Find the line in the entries below that contains "Click the Executions Trend panel title". Repeat it exactly, and every line after it through the line that contains "Task: Navigate to the Home menu item".

###

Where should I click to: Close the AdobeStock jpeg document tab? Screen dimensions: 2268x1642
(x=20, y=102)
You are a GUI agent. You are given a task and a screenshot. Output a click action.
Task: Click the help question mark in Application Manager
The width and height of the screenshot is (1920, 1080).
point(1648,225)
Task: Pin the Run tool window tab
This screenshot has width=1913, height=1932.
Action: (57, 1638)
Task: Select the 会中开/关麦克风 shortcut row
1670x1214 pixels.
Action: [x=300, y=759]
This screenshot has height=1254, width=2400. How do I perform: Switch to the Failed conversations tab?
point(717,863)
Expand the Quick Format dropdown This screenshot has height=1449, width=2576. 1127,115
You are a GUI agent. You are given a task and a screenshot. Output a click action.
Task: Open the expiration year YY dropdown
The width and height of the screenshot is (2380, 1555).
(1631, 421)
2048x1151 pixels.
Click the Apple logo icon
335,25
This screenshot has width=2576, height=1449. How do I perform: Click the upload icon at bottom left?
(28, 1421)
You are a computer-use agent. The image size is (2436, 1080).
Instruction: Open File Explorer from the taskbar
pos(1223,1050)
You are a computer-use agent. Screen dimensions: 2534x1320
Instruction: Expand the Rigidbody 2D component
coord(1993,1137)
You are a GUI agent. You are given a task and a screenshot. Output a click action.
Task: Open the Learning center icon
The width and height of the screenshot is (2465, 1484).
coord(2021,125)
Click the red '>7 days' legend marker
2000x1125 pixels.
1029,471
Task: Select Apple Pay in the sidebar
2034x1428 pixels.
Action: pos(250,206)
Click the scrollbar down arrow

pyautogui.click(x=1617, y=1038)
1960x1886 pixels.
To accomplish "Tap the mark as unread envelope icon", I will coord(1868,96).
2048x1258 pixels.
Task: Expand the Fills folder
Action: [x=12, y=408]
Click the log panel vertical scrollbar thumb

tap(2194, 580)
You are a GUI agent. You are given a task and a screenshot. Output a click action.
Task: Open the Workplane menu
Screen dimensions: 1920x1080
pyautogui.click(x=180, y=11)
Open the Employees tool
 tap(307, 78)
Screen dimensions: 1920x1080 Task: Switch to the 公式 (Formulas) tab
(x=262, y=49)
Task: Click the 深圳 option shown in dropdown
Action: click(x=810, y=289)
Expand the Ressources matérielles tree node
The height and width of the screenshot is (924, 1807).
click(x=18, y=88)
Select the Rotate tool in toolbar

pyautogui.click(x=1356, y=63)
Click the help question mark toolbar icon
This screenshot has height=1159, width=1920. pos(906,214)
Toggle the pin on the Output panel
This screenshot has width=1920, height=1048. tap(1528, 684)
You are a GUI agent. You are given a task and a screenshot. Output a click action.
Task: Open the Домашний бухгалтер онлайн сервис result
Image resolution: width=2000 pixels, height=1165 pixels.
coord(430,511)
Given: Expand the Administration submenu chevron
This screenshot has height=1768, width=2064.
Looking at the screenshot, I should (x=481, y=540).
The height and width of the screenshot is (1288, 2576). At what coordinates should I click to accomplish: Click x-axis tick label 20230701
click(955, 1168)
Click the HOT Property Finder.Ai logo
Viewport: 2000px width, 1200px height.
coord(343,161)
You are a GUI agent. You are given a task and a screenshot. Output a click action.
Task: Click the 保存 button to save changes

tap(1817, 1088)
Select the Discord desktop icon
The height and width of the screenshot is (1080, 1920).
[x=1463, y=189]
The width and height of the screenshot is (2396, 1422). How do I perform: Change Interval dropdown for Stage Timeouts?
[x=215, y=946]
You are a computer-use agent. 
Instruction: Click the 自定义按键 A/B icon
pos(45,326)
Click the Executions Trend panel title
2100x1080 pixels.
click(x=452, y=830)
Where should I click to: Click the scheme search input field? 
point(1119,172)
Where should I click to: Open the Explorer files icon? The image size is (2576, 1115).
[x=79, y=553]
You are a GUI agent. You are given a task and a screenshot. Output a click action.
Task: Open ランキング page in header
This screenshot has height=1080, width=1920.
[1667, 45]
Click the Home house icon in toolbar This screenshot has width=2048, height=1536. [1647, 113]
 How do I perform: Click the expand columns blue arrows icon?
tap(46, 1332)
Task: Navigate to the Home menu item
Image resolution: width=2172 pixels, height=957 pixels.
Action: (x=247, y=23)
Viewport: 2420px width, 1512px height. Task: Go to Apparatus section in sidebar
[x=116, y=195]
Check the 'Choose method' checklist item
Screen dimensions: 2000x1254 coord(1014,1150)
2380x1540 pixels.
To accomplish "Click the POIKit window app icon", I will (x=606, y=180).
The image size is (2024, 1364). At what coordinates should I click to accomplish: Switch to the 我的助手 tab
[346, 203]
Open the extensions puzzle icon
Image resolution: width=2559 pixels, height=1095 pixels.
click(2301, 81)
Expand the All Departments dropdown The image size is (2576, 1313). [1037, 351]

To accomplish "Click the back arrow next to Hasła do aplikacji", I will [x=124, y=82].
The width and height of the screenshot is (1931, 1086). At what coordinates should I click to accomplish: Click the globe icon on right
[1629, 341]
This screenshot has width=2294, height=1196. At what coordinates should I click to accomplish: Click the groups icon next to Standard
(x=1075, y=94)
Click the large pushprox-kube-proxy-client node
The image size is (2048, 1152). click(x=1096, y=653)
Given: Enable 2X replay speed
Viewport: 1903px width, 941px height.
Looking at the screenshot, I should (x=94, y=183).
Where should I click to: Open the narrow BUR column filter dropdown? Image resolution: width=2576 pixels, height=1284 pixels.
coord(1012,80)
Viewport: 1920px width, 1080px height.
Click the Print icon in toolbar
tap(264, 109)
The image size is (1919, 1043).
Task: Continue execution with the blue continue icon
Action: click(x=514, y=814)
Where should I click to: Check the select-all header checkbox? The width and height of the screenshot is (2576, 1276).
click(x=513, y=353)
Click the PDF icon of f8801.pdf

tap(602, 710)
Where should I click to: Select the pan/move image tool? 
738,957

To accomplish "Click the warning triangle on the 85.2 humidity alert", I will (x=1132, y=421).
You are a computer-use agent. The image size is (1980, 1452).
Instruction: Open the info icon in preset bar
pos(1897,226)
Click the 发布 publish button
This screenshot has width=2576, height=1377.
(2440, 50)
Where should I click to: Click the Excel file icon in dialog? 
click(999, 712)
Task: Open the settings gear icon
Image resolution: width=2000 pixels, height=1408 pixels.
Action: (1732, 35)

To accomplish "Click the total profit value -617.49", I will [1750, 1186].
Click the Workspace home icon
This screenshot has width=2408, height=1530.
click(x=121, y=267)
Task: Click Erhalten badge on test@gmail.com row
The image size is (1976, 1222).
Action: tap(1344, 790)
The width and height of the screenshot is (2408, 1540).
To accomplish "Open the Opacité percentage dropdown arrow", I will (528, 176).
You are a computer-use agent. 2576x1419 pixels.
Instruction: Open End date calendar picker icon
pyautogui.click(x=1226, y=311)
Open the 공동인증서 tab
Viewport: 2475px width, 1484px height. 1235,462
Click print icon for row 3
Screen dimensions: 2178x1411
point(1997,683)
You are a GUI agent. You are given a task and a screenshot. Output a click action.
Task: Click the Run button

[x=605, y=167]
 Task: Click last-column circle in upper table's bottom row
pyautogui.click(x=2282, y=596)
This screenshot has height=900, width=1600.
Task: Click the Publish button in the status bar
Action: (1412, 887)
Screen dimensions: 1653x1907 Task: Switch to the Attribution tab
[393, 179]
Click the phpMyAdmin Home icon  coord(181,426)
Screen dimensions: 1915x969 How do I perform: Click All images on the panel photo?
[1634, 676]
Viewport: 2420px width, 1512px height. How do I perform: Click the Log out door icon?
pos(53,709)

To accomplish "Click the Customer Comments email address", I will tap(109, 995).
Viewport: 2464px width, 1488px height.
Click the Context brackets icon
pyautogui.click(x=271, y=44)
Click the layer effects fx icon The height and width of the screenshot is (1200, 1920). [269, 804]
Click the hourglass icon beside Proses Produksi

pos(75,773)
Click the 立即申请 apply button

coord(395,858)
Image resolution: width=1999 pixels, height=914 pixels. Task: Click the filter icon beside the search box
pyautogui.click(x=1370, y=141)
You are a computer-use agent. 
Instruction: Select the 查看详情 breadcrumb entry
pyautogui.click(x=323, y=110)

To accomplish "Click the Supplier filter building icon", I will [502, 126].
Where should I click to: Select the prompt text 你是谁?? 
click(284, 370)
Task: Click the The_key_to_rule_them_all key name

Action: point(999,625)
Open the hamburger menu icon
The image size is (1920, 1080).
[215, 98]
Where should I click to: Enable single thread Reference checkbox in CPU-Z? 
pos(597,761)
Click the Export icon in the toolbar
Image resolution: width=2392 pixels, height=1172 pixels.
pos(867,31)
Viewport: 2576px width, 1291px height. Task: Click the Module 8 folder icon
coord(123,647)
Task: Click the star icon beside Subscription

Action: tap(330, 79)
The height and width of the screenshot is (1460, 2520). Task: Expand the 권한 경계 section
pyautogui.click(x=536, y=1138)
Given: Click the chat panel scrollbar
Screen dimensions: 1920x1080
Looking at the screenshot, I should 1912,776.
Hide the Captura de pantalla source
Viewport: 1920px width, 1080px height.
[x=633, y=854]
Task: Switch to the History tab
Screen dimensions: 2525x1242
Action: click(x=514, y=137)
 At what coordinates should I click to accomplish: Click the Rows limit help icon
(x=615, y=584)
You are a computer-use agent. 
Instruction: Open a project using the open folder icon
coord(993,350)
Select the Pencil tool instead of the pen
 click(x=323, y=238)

###

- **Task solution**:
Click the Executions Trend panel title
2100x1080 pixels.
click(x=452, y=830)
Where should I click to: Click the scheme search input field? 
point(1119,172)
Where should I click to: Open the Explorer files icon? The image size is (2576, 1115).
[x=79, y=553]
You are a GUI agent. You are given a task and a screenshot. Output a click action.
Task: Open ランキング page in header
This screenshot has height=1080, width=1920.
[1667, 45]
Click the Home house icon in toolbar This screenshot has width=2048, height=1536. [1647, 113]
 How do I perform: Click the expand columns blue arrows icon?
tap(46, 1332)
Task: Navigate to the Home menu item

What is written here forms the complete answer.